Task to carry out:
Across the records that follow, determine how many lines contain "avatar" and give only the resulting number.

··········

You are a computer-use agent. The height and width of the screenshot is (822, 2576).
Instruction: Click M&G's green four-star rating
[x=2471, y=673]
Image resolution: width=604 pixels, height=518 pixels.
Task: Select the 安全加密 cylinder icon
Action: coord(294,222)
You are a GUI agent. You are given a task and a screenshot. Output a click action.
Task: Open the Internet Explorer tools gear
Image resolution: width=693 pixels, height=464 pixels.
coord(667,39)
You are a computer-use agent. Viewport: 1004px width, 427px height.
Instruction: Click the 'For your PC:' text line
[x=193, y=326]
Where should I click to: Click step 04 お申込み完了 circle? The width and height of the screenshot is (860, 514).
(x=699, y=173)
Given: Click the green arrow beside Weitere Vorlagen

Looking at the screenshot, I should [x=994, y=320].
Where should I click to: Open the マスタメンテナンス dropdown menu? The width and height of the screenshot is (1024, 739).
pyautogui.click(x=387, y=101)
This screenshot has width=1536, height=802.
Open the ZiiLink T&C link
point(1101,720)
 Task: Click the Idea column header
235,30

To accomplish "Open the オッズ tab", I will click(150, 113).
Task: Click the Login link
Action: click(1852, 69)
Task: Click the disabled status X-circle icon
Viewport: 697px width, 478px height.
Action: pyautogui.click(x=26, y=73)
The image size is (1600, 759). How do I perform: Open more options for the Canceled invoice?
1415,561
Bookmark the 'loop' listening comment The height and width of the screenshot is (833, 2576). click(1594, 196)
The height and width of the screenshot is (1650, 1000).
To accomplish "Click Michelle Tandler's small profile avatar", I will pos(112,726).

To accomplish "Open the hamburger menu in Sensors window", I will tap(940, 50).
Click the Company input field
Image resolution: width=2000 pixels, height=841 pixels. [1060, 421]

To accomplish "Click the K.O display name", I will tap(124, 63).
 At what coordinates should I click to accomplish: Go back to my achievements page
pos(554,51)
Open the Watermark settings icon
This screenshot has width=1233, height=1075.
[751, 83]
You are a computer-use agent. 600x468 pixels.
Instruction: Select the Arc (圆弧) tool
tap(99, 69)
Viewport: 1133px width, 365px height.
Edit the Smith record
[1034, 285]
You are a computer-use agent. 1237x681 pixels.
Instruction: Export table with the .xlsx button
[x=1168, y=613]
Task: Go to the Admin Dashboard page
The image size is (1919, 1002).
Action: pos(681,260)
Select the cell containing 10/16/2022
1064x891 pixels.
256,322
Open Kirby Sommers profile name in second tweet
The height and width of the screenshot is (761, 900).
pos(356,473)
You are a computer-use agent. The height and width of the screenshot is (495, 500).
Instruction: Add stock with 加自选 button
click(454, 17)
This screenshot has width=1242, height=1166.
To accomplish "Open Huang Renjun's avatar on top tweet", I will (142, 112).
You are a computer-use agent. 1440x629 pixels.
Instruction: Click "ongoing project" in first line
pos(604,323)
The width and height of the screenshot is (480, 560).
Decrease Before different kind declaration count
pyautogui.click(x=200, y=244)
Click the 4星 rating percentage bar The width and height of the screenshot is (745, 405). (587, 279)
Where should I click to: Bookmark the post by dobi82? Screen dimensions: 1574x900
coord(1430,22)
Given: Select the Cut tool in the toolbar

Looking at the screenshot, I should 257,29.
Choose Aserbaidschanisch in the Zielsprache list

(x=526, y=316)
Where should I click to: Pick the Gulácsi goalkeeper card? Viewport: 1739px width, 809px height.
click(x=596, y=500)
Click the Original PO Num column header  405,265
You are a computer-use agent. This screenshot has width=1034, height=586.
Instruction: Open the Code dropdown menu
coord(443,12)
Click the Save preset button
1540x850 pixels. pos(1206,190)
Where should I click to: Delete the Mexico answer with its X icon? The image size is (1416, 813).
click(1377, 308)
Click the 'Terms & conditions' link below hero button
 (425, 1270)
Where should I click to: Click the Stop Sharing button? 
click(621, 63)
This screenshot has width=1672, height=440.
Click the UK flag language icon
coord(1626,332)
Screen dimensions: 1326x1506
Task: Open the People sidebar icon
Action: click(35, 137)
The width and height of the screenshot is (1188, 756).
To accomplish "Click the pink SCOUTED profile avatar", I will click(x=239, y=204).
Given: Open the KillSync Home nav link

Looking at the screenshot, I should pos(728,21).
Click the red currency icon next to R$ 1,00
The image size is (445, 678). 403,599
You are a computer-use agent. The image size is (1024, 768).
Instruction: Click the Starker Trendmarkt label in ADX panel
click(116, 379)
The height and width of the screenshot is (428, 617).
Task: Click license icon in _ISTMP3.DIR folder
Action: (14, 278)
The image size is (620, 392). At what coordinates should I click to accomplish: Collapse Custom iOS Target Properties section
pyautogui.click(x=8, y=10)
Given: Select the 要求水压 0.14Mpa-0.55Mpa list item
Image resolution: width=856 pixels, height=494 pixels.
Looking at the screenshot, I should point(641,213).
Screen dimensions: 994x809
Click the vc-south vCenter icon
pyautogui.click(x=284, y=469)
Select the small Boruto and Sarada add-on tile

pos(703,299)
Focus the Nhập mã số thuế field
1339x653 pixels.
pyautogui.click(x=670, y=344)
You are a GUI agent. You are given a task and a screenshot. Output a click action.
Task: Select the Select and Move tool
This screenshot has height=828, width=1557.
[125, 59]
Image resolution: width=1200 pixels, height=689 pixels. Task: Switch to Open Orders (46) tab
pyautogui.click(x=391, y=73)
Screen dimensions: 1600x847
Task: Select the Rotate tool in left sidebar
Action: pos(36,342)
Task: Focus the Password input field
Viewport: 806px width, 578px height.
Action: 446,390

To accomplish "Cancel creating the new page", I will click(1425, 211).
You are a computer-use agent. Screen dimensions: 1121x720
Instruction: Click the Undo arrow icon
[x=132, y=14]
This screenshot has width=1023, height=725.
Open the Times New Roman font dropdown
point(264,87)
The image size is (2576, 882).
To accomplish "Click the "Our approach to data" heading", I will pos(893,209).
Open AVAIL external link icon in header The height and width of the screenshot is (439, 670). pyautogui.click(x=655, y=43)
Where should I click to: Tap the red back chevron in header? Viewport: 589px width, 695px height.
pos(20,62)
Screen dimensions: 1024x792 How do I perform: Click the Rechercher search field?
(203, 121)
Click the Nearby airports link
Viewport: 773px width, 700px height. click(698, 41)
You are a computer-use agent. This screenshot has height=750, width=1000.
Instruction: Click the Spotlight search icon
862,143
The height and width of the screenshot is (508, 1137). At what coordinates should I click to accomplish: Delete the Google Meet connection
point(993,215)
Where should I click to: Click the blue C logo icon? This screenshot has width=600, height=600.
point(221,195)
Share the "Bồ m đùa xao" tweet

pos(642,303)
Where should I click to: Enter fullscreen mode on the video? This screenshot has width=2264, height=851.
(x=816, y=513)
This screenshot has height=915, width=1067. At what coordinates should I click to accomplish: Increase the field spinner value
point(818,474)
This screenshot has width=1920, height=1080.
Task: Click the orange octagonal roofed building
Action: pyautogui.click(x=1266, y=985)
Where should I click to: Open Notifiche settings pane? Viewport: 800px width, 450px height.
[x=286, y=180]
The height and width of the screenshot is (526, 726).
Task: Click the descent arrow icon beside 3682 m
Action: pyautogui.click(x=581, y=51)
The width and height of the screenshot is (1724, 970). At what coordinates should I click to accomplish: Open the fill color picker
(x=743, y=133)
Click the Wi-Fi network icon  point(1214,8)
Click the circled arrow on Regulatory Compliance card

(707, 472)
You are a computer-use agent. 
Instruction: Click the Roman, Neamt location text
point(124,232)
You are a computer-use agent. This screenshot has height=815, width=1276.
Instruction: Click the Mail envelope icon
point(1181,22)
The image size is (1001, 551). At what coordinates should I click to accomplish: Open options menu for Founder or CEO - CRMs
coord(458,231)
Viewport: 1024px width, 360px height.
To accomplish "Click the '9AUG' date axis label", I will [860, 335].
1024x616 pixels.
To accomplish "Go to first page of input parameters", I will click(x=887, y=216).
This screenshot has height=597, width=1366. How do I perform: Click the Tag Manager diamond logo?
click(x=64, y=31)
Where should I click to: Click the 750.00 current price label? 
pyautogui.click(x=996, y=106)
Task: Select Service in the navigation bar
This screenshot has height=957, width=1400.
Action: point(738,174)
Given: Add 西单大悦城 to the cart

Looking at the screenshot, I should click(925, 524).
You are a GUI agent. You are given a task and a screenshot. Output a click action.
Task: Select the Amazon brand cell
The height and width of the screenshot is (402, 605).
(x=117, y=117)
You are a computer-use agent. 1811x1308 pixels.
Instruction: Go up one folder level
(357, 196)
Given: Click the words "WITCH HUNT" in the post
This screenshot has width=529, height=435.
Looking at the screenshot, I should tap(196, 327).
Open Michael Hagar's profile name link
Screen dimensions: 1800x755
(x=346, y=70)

··········

Task response:
3